A presentation slide claiming to show Intel's projected future roadmap includes plan for Arrow Lake processor to outperform Apple's M1 Max by late 2023 or early 2024.
Intel has already claimed to be producing processors that exceed the performance of Apple's M1 Max. However, the difference is within a margin of error while at the same time, Intel's processors require dramatically more power.
Now the company is reportedly aiming at a new processor that will beat Apple's 2021 chips by early 2024 at the latest.
It wasn't a rumour, it was their plan. I talked with Intel engineers working on the project and I was also handed this slide a bit before then. If they are no longer doing TSMC 3nm its a decision made since the video. pic.twitter.com/zr0FojtCv6
-- Jim (@AdoredTV) February 22, 2022
The tweet from "Jim," aka AdoredTV, was in response to a thread discussing Intel's use of TSMC for 3 nanometer chip production. He says he got the slide "between 8-9 months ago," so plans may have changed.

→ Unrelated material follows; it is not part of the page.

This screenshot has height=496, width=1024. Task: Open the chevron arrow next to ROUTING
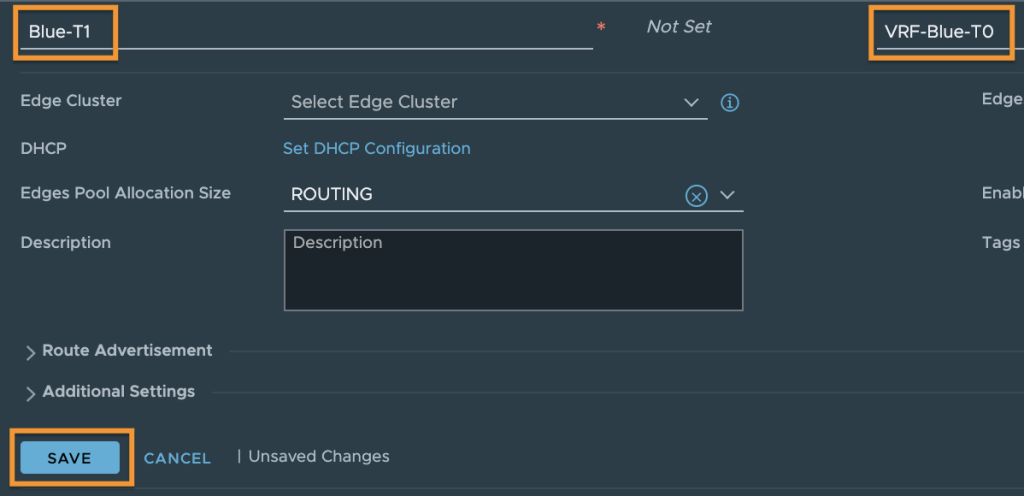[x=728, y=195]
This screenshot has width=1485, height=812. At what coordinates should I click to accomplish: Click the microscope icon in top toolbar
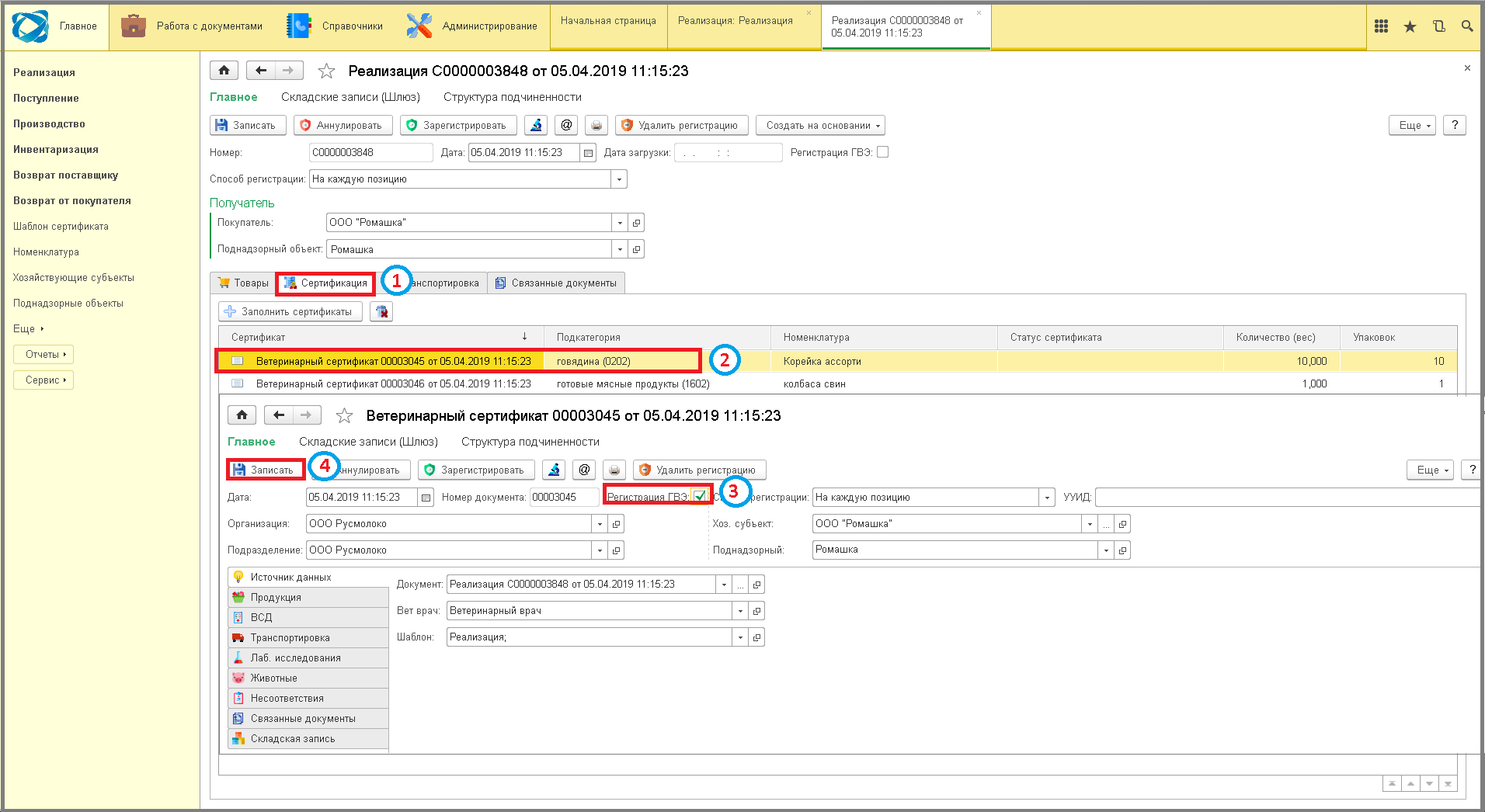[x=536, y=125]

Intel's slide says that it is about "targeting Apple compete 14" premium designs requiring high-touch OEM collaboration." And also that it is focused on how to "maximise performance."
Technology site WCCFtech, which previously reported on Apple using Intel for a 2022 Mac Pro update, Intel plans a 320 EU iGPU based on Battleimage architecture.
WCCFtech further says that according to the leaked slide, the forthcoming Arrow Lake-P (portable) processors will use 14 cores, while the desktop Arrow Lake-S will have up to 40 cores.
Apple's M2 chips are expected in the first half of 2022, and M2 Pro and M2 Max will ultimately follow. It's not yet clear what balance of power to performance they will have.